Several months later, millions of people watched intently as Neil Armstrong placed the first footprints on the moon. While in Great Lameshur Bay, off St. John in the U.S. Virgin Islands, the Tektite explorers and their mission received little public notice.

In 1970 Dr. Sylvia Earle was asked to lead Mission 6, the first all-woman team labeled
"Aquanauts," to live in the ocean. The team consisted of four scientists - Sylvia Earle, Renate True, Ann Hartline, Alina Szmant and engineer Peggy Ann Lucas.

The emphasis of the project was no longer on proving SAT diving techniques but on using them. For two weeks the five women spent from ten to twelve hours each day outside the habitat conducting experiments and exploring their ocean home. The Tektite II scientist-aquanauts got to see the ocean as no one had before. They became reef residences.
-*-*-
## REQUIREMENTS
Answer these questions using the Tektite passage:
1. In which bay did the Tektite explorers carry out their mission?
2. In what year was Dr. Sylvia Earle asked to lead Mission 6?
3. How many hours each day did the women spend outside the habitat?
The rows that come next have nothing to do with the Tektite passage.

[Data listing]
-*-*-
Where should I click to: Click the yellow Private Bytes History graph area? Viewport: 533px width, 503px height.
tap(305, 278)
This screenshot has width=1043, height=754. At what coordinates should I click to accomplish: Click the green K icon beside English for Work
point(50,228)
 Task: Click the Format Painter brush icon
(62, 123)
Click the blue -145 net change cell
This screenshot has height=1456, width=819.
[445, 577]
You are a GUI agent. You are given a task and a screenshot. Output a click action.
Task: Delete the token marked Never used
-*-*-
## RESULT OF THIS TASK
1. Great Lameshur Bay, off St. John in the U.S. Virgin Islands
2. 1970
3. Ten to twelve hours